HL Deb 18 May 1886 vol 305 cc1271-2

Order of the Day for the Second Reading read.

THE SECRETARY FOR SCOTLAND (The Earl of DALHOUSIE)

, in moving that the Bill be read the second time, said, it was intended to remedy certain manifest defects in the working of the Companies Acts in Scotland. Several cases of great injustice had occurred. Speaking generally, the Bill would assimilate the Law of Liquidation in the Companies Act with the Scottish Bankruptcy Law. In England a similar uniformity was brought about at the passing of the Judicature Act in 1875, and this Bill was intended to do for Scotland what that Act had done for England. The measure had been considered by the Faculty of Advocates in Edinburgh and by the highest legal authorities in Scotland, including the Solicitors of the Supreme Court.
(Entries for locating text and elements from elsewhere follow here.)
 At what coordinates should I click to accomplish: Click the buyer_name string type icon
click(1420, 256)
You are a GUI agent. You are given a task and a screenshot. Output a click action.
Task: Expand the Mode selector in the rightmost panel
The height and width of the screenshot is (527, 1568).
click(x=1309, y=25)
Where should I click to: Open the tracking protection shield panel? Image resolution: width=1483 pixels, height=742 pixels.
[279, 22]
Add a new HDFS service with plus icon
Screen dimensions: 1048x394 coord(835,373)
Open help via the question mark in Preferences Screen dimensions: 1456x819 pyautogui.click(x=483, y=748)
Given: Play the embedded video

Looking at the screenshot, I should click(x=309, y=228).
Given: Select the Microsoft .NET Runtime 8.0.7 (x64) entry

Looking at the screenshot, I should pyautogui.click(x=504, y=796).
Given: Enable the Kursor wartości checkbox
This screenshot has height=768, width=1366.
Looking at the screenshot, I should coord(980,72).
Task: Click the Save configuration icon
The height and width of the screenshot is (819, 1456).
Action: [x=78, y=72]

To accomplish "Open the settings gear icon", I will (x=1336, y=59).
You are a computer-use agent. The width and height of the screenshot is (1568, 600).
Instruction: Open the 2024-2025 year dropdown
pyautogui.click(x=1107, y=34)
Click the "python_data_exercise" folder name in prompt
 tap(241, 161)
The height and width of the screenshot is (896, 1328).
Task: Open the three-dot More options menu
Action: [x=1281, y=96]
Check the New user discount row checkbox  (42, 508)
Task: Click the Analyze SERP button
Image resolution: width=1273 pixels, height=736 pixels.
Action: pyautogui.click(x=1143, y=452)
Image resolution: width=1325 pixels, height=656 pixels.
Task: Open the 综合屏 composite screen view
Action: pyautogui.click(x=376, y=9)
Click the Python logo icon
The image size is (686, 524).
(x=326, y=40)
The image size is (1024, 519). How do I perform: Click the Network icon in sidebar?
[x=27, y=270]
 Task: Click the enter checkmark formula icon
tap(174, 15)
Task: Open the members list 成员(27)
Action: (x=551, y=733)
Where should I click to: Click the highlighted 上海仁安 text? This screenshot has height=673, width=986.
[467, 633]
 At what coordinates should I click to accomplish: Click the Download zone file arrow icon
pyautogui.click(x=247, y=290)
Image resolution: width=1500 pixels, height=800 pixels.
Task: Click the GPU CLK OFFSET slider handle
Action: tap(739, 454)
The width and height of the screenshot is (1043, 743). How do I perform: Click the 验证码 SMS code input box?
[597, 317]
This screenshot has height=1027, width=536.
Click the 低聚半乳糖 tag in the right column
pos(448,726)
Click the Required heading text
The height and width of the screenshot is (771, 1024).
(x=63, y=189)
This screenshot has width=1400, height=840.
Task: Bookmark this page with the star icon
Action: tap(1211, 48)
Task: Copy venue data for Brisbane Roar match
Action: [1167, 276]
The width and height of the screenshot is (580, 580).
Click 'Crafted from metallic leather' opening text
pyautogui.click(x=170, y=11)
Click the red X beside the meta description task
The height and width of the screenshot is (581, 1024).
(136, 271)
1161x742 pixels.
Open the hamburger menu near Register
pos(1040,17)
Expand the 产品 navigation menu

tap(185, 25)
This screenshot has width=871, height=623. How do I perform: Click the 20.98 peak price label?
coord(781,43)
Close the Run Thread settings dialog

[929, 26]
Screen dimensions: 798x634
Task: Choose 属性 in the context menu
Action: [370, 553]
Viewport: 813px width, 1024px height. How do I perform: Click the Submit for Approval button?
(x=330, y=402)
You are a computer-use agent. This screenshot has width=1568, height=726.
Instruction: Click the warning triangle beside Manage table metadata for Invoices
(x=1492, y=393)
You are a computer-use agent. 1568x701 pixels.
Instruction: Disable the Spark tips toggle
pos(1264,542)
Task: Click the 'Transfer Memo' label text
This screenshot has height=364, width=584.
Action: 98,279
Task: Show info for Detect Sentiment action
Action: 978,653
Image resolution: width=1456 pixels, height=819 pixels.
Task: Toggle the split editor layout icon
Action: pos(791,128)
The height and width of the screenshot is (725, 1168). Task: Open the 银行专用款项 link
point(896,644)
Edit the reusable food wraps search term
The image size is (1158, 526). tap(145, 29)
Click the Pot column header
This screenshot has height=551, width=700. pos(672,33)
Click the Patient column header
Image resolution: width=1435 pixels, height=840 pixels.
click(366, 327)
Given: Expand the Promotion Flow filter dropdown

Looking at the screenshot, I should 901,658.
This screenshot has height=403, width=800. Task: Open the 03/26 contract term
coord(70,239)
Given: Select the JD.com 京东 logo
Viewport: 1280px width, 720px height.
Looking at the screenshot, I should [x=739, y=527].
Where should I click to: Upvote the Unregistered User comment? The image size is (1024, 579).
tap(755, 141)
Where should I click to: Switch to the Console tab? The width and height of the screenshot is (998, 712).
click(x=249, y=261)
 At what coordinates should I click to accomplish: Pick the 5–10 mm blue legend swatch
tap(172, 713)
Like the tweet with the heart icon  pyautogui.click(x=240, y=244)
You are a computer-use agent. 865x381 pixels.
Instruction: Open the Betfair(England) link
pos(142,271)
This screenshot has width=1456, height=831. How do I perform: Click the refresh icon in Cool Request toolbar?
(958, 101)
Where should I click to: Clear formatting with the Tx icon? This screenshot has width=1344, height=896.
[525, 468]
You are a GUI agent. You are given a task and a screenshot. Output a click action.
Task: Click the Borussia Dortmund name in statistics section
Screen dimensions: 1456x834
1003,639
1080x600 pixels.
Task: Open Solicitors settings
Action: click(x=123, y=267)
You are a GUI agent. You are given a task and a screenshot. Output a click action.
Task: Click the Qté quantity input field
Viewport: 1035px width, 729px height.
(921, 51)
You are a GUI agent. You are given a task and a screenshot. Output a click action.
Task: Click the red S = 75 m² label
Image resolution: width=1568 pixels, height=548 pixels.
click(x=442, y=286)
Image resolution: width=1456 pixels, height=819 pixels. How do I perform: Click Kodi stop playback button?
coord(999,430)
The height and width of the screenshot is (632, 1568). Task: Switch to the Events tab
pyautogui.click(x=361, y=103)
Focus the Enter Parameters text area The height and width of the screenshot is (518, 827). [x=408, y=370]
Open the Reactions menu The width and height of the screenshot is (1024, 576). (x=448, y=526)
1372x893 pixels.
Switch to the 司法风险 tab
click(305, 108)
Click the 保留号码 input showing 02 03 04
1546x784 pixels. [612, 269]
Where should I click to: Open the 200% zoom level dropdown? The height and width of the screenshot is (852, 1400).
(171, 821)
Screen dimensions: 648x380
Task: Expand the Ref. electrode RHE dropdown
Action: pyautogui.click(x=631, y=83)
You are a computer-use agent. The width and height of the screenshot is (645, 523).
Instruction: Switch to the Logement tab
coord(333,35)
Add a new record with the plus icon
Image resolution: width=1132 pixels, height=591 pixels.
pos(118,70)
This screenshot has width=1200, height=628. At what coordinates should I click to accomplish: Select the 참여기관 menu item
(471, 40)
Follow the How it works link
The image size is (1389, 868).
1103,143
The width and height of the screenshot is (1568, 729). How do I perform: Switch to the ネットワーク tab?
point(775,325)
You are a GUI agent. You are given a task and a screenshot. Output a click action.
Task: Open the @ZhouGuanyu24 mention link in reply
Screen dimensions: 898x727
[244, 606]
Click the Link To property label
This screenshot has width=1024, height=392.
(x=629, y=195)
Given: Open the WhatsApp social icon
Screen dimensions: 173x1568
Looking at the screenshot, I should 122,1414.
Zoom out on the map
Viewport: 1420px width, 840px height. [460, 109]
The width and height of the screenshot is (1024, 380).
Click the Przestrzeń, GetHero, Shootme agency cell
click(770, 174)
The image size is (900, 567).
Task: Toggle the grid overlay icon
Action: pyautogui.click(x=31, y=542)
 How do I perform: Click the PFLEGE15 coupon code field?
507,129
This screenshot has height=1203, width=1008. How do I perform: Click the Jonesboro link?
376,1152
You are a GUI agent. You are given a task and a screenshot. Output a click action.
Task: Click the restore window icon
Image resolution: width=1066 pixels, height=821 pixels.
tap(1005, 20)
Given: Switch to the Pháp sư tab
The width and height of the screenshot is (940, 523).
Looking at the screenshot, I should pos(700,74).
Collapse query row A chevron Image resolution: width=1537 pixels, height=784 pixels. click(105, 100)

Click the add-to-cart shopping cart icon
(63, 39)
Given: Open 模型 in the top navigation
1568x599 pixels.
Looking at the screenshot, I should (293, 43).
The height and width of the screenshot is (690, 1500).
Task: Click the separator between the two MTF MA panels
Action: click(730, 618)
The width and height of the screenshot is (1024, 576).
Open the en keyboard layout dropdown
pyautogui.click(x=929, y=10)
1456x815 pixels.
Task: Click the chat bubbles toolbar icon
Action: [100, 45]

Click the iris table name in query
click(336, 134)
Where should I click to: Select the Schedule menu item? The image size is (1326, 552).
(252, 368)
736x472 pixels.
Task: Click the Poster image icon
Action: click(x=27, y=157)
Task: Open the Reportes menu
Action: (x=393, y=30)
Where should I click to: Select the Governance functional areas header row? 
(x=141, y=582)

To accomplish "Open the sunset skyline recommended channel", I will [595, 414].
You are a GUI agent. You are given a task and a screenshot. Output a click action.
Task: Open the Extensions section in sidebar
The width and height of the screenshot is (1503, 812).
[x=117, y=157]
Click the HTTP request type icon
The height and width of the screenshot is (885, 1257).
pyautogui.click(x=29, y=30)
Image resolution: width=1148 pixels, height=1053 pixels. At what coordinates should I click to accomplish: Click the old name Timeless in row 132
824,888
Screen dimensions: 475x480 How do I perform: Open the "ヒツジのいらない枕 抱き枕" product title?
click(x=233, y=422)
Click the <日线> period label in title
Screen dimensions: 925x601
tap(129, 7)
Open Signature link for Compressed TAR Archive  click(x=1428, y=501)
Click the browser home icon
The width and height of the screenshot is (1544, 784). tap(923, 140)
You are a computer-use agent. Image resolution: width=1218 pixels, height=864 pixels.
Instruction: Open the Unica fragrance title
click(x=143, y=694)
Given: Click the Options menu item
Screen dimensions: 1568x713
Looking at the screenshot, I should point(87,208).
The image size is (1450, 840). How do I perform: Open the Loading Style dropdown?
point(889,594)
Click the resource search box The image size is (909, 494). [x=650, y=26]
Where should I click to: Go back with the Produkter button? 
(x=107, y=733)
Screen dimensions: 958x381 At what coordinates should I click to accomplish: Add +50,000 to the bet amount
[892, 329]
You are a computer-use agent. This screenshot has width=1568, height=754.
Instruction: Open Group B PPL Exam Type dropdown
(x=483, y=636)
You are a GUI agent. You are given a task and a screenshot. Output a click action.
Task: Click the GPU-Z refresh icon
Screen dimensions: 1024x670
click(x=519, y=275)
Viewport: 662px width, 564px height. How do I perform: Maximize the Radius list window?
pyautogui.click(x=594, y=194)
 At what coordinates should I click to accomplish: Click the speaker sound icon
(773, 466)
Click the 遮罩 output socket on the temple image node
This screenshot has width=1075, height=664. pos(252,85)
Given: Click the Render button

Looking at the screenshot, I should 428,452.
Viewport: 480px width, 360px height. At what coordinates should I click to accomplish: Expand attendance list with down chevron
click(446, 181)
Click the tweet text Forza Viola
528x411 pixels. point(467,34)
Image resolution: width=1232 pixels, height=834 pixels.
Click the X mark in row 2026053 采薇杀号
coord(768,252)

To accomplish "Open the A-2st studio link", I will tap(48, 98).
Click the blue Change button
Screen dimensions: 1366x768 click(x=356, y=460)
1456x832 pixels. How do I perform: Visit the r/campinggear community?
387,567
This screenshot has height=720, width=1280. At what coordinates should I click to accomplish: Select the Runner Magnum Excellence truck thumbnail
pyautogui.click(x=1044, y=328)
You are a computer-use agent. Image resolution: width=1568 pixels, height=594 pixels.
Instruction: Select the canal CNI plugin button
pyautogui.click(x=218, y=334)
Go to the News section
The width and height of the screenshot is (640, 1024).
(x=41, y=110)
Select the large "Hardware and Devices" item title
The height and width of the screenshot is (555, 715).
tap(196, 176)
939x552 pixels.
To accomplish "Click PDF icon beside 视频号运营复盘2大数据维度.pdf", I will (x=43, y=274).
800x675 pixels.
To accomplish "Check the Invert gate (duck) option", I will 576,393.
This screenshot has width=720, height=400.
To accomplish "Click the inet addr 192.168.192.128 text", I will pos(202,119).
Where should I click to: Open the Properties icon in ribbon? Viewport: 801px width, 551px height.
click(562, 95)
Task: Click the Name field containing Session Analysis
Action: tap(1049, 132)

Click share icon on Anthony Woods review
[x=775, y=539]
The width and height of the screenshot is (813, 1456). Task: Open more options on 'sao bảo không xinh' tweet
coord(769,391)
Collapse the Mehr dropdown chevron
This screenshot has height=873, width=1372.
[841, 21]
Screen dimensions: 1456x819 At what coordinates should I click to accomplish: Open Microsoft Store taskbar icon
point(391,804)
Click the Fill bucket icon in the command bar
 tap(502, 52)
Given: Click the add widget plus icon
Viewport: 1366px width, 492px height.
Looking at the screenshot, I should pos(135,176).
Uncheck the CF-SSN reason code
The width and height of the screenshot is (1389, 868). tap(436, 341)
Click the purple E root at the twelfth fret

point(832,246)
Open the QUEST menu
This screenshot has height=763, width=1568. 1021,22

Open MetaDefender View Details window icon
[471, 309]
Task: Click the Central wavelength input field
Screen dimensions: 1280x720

By all those eminent authorities it had been approved most heartily and unanimously.

Moved, "That the Bill be now read 2a."—(The Earl of Dalhousie.)

LORD WATSON

said, the Bill was urgently required; and he asked the noble Earl to set it down for Committee on an early day, as the few Amendments which he had to propose were already prepared.

Motion agreed to; Bill read 2a accordingly, and committed to a Committee of the Whole House on Thursday next.